> Goal
Count how many lines in the entries below contain the string "icon". Reply with the number alone.

> Entries from a collection
_ _ _ _ _
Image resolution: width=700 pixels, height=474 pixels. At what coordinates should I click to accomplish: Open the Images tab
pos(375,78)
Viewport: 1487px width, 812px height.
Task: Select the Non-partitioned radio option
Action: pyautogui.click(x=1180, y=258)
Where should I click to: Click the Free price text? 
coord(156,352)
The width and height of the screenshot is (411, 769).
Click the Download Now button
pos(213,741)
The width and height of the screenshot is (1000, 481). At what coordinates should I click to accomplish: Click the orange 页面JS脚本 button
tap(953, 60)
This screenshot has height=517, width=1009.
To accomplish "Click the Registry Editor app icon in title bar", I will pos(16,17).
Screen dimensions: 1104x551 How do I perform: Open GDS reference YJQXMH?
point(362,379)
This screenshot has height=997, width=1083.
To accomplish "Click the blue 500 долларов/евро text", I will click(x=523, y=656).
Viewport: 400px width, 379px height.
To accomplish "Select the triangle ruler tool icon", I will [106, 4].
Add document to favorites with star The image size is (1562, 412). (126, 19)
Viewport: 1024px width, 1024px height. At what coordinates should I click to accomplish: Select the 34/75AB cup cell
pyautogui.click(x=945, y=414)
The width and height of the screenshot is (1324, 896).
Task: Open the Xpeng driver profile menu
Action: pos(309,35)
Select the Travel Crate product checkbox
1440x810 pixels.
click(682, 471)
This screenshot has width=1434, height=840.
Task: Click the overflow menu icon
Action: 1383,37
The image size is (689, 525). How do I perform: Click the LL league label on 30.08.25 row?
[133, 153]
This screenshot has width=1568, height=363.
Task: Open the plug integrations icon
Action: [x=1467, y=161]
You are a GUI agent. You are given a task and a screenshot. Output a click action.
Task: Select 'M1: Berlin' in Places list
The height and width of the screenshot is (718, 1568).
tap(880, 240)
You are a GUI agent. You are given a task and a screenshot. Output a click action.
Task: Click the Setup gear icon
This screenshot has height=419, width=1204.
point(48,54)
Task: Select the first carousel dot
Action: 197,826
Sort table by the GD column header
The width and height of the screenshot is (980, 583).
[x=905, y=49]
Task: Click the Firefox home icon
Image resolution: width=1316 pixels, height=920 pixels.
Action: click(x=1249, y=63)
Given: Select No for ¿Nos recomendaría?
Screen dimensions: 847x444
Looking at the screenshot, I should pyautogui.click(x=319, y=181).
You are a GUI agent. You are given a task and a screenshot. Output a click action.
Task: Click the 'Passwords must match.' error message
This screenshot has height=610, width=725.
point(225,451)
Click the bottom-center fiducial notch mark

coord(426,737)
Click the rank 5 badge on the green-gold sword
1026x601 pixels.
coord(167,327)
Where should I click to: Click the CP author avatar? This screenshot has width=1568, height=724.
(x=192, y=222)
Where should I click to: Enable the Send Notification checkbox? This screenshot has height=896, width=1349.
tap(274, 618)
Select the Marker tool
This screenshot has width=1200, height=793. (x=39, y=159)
_ _ _ _ _
> Solution for this problem
6